[Saved data entries]

BEGIN

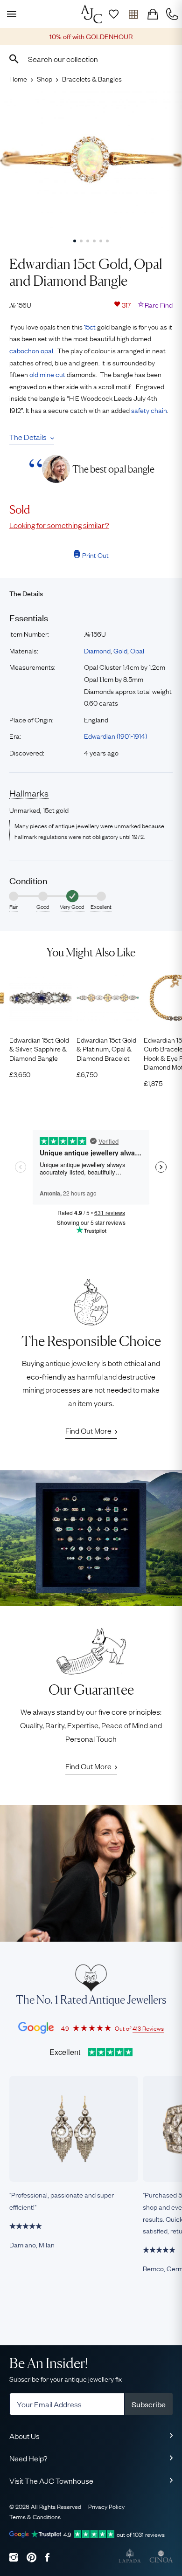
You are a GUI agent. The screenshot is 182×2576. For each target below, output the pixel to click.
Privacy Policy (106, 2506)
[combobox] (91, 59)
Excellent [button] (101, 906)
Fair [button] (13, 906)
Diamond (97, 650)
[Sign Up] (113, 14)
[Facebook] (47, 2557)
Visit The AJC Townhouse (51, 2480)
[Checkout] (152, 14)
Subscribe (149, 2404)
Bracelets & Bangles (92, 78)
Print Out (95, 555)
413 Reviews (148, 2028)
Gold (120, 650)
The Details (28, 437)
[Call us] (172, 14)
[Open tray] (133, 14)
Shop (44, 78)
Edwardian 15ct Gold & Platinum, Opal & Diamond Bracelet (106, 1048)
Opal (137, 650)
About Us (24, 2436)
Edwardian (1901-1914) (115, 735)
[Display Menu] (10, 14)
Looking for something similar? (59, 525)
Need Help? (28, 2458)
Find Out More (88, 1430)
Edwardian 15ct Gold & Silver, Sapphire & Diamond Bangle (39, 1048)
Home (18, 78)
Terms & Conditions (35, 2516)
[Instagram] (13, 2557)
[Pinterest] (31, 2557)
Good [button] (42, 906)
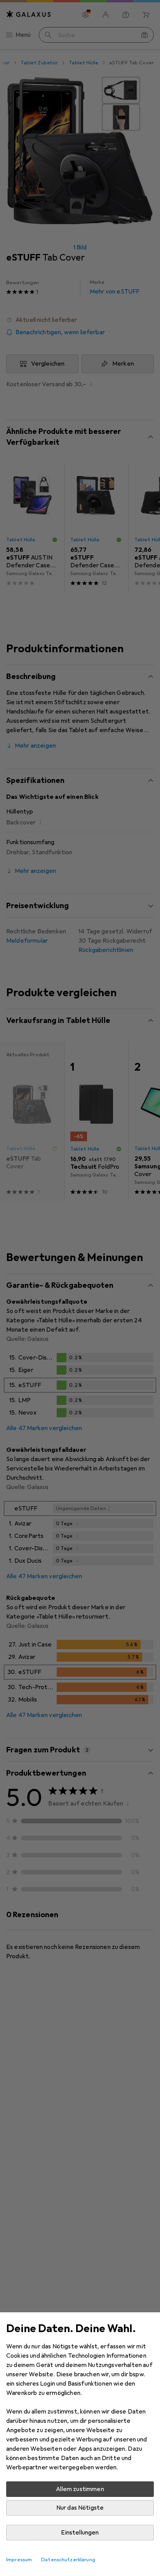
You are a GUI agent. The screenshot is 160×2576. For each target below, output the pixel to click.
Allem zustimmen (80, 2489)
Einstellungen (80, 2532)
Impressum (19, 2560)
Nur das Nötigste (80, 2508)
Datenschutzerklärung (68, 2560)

END

Task to complete:
Transcribe all of the data above verbatim but omit every picture.

Task result:
You are a GUI agent. The screenshot is 182×2576. For each target below, output the pixel to click.
Privacy Policy (106, 2506)
[combobox] (91, 59)
Excellent [button] (101, 906)
Fair [button] (13, 906)
Diamond (97, 650)
[Sign Up] (113, 14)
[Facebook] (47, 2557)
Visit The AJC Townhouse (51, 2480)
[Checkout] (152, 14)
Subscribe (149, 2404)
Bracelets & Bangles (92, 78)
Print Out (95, 555)
413 Reviews (148, 2028)
Gold (120, 650)
The Details (28, 437)
[Call us] (172, 14)
[Open tray] (133, 14)
Shop (44, 78)
Edwardian 15ct Gold & Platinum, Opal & Diamond Bracelet (106, 1048)
Opal (137, 650)
About Us (24, 2436)
Edwardian (1901-1914) (115, 735)
[Display Menu] (10, 14)
Looking for something similar? (59, 525)
Need Help? (28, 2458)
Find Out More (88, 1430)
Edwardian 15ct Gold & Silver, Sapphire & Diamond Bangle (39, 1048)
Home (18, 78)
Terms & Conditions (35, 2516)
[Instagram] (13, 2557)
[Pinterest] (31, 2557)
Good [button] (42, 906)
You are a GUI agent. The screenshot is 160×2576. For each target below, output the pixel to click.
Allem zustimmen (80, 2489)
Einstellungen (80, 2532)
Impressum (19, 2560)
Nur das Nötigste (80, 2508)
Datenschutzerklärung (68, 2560)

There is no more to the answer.